Of all the lines in these entries, count those that contain "agent" and give only the total.

== Segment start ==

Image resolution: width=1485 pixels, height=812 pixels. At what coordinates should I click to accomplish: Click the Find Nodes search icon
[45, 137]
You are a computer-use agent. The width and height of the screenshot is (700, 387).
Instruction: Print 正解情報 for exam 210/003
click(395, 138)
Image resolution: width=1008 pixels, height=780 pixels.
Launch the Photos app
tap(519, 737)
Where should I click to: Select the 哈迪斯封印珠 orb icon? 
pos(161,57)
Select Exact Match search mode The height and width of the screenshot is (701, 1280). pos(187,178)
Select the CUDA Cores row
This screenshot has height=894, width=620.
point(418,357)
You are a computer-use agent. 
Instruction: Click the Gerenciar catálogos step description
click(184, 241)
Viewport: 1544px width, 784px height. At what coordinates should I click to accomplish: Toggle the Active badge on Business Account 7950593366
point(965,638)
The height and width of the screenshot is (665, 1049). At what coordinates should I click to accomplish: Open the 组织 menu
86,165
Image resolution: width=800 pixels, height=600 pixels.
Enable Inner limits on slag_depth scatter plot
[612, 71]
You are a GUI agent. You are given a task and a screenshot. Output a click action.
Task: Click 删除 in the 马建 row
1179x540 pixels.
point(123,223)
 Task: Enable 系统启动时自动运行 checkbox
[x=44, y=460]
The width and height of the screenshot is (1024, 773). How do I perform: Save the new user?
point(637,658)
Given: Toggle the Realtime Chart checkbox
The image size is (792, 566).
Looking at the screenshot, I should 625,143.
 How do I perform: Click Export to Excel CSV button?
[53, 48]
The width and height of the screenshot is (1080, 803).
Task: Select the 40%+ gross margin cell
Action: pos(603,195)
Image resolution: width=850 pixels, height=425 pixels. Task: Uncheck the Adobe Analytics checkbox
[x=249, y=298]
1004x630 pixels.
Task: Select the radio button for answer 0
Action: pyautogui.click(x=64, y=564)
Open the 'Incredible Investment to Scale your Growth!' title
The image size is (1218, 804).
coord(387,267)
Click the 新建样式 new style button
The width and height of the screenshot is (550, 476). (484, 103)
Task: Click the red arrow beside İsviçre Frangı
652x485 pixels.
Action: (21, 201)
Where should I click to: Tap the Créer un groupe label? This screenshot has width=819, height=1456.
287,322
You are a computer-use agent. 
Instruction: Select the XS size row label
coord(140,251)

== Segment end ==

__Response__: 4